Yemen’s president yesterday offered to form a unity government with opposition groups after holding a national dialogue, and announced the release of imprisoned Houthi rebels and southern separatists.
“We call upon all political parties and organisations and all citizens ...to engage in a responsible national dialogue within the framework of the constitutional institutions,” Ali Abdullah Saleh (picture) said in a televised speech last night on the eve of the 20th anniversary of the reunification of North and South Yemen.
“In light of the results of the dialogue, a government could be formed from all influential political forces represented in the parliament,” Mr Saleh said
Southerners have long complained of being marginalised, particularly since they lost the 1994 civil war.

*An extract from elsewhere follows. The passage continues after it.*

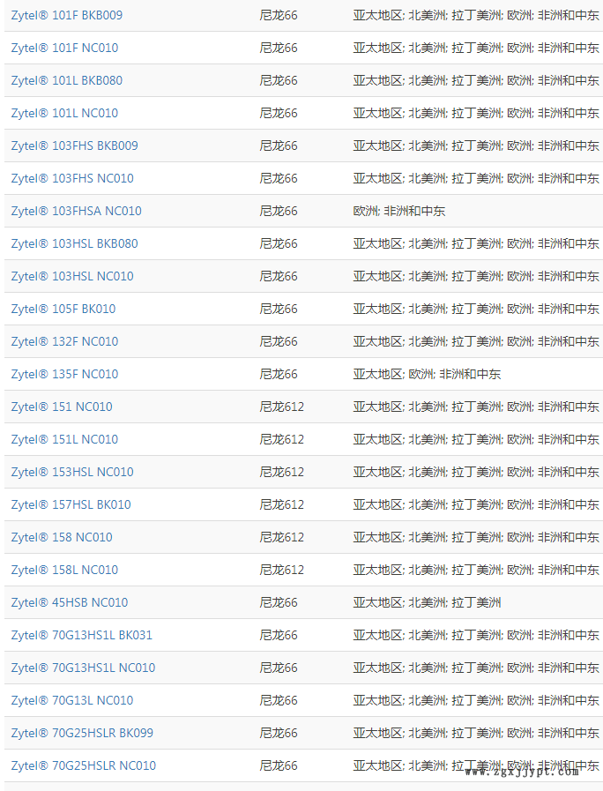Open Zytel® 70G13HS1L BK031 product link
The image size is (603, 791).
click(82, 635)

Mr Saleh said the Yemeni Socialist Party, which is seeking independence for South Yemen, would be a “main partner in achieving the unity”.
Former Vice President Ali Salim Al-Beidh (picture), who fled the country after the 1994 separation, demanded on the eve of the unification anniversary the U.N. to send a committee to find facts in the south as he accused the Yemeni regime of attempting to wipe out the secessionist movement.
In his statement on the occasion, Al-Beidh said: it is the responsibility of the U.N. and the international community, particularly the five permanent members of the U.N. Security Council, to take serious action towards the case of south Yemen based on respecting the will of the people for independence and recovering their sovereign state.
Moreover, Al-Beidh, who is currently living in Germany, called on the Arab Gulf States and Egypt and Syria to look into the issue of south Yemen with responsibility to avoid tragic consequences that can affect the region amid the current situation in Yemen.
For his part, the former Prime Minister, who also fled after the separation war, Abu Bakr Al-Attas has said that nothing new came out of President Saleh's address on the 20th anniversary of unification.
Speaking from France and commenting on the address, Al-Attas also called for a federal system to replace the current system picturing the situation in Yemen as rosy.
There should be a federal system for four years and then there should be a referendum to determine the fate of the south, he suggested.
Moreover, he said that all solutions the regime has offered for the current situation in the country make no sense; adding that the call for holding a dialogue with the Yemeni socialist party is aimed at dismantling the party and other political forces in the north and south.
(What is lacking here is a statement by the Houthi commander Abdel Malek al-Houthi demanding that a UN-fact finding mission also visists the north to collect facts about the way the government is neglecting the northern region and is not fulfilling its obligations under the cease-fire agreement of last Fewbruary, under which all captured Houthi rebels should have been released months ago anyway. Ali Abdallah Saleh's speech was hollow indeed, as he did nothing but repeat former promises about national dialogue and cooperation that have never been kept.)